MAS
QUE DÁ VONTADE...
Paulo Panzoldo*
Quase fui preso esta semana.
Às vezes, a diferença entre uma ação e sua conseqüente reação resume-se num simples "quase". Não que eu tenha escapado da Polícia, pois nem mesmo precisei fugir e como só foge de Polícia quem a teme, significa que tive vontade, mas não cometi crime algum.
Dias há que tenho vontade de ir preso e creio que se não fosse a sujeira, a superlotação, bem que a cadeia seria um bom lugar para dar um tempo, relaxar, repensar. Nada de credores, devedores, sogra para aporrinhar. Mas a coisa não é bem assim e ficar preso deve ser pior que dar beijo em ferro de passar. Andei lendo Latini junto com jornal e posso recomendar-lhe que não cometa o mesmo equívoco, pois você sentirá, sim, uma vontadezinha de ir preso. Bastou a leitura de dois artigos para que eu entrasse em surto psicótico.
Um dos artigos comentava a tal da Lei antielisão, ou seja, o contribuinte não poderá mais utilizar a Lei para se defender dos descalabros provocados pela ideologia da arrecadação vigente em nosso País. Se lhe cobrarem duas vezes o mesmo imposto, pague e fique quieto caso contrário, como sonegador, vais arcar com as conseqüências, inversamente proporcionais ao valor do tributo: quanto mais alto o valor da sonegação, menor a pena a ser cumprida. O grande problema dessa Lei é que, além dela ferir os mais básicos princípios do Direito, também abre um precedente cujos resultados podem se tornar assustadores, uma vez que o mesmo princípio pode ser levado aos Códigos Civil, Penal e tudo o mais que interessar ao Estado. Chamam isso Democracia. Eu, Ditadura!
O outro artigo alertava que todos - todos! - os nossos documentos não têm validade alguma a partir do dia sete de abril passado. Um visionário Senador da República decidiu, há cinco anos, desburocratizar a cidadania e a Lei entrou em vigor cinco anos depois sem que ninguém notasse. Na prática, a Lei não passa de... uma Lei. Cumpri-la ou não é só uma questão de vontade. Até agora não li mais nada a respeito, nem mesmo uma única frase sobre revogá-la e, caindo novamente no esquecimento, algum maluco poderá, a qualquer tempo, regulamentá-la, tornando-nos apenas um único número, facilitando assim o controle estatal sobre cada um de nós cidadãos.

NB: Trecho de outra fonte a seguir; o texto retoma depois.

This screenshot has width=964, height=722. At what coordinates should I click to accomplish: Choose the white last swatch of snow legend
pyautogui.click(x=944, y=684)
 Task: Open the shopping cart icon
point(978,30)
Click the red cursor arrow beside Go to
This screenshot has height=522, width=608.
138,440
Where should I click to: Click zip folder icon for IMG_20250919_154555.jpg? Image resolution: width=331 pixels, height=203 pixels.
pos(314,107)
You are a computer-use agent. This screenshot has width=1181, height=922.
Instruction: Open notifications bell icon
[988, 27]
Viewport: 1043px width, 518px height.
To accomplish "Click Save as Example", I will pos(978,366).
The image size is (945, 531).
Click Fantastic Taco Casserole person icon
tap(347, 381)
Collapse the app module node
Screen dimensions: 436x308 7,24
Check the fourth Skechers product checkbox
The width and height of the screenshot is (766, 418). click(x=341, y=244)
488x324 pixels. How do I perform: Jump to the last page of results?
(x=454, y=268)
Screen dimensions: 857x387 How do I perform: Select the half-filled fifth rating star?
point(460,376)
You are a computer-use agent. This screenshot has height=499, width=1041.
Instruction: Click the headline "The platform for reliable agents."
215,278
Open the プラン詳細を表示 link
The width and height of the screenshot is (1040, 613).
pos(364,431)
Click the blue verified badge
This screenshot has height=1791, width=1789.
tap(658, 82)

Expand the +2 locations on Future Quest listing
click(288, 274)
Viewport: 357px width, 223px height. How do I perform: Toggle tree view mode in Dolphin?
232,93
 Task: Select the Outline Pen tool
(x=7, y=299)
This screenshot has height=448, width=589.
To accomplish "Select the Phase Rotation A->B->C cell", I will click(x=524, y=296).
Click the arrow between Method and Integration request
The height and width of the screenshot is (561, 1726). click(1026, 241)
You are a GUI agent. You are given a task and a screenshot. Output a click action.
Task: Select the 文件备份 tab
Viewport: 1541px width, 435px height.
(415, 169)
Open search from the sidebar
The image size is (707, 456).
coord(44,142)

Como havia levantado com o pé esquerdo, não deu outra: enviei e-mails a meus melhores amigos avisando-os de que iria cometer um ato de loucura. Decidi ir até o Obelisco de 32, no Parque do Ibirapuera e, pelado, tentar abraçar o tal. Como eu tinha uns problemas a resolver pelo Centro da cidade, não aguardei a resposta das mensagens e tomei um ônibus. Na esquina das Avenidas Brigadeiro Luís Antônio e Brasil, existe um farol. O farol fechou e de lá eu avistava o Obelisco. Fiquei imaginando a cena. Primeiro teria que distrair o policial que sempre fica por ali. Depois, já atrás do monumento, iniciar meu strip. Concluído, iniciaria o abraço e aí não deu mais para segurar. Imaginar o gordo aqui, com os cabelos grisalhos tentar abraçar aquilo lá. A cada tentativa, quem visse de fora, pareceria que eu estava tentando fazer sexo com o monumento. Nada mais! Logo, alguém avisaria o policial lá do outro lado e aí começaria a correria. Eu com todos os pneumáticos e acessórios balançando e o meganha atrás.
Desandei a rir no interior do ônibus e só dei pela coisa ao ver que todo mundo olhava para mim com aquela cara de "tá rindo de quê carapálida? Nós aqui num aperto danado e você aí rindo que nem trouxa". Disfarcei, peguei meu anonimato e tentei segurar o riso. Isso por que você aí do outro lado não me conhece e não consegue imaginar a cena como deveria, caso contrário estaria rachando o bico.
Voltando para casa, baixo meus e-mails e encontro as respostas de meus amigos: NÃO FAÇA ISSO! CALMA! e outras coisas do gênero. Eles acreditaram... então vou tirar, ah se vou. Vou voltar lá e fazer tudo como havia planejado. Já ia saindo de casa novamente quando toca o telefone. Era minha sogra querendo falar com minha esposa, que não estava em casa. Desisto de sair, afinal, mudar a cara do Brasil não está em minhas mãos, não posso mudá-la sozinho, se pudesse já o teria feito há muito tempo. Mas que dá uma vontadezinha de ir lá e tirar a roupa, lá isso dá, sim!
* O autor passou a ser absolutamente Ninguém a partir de 07.04.2002.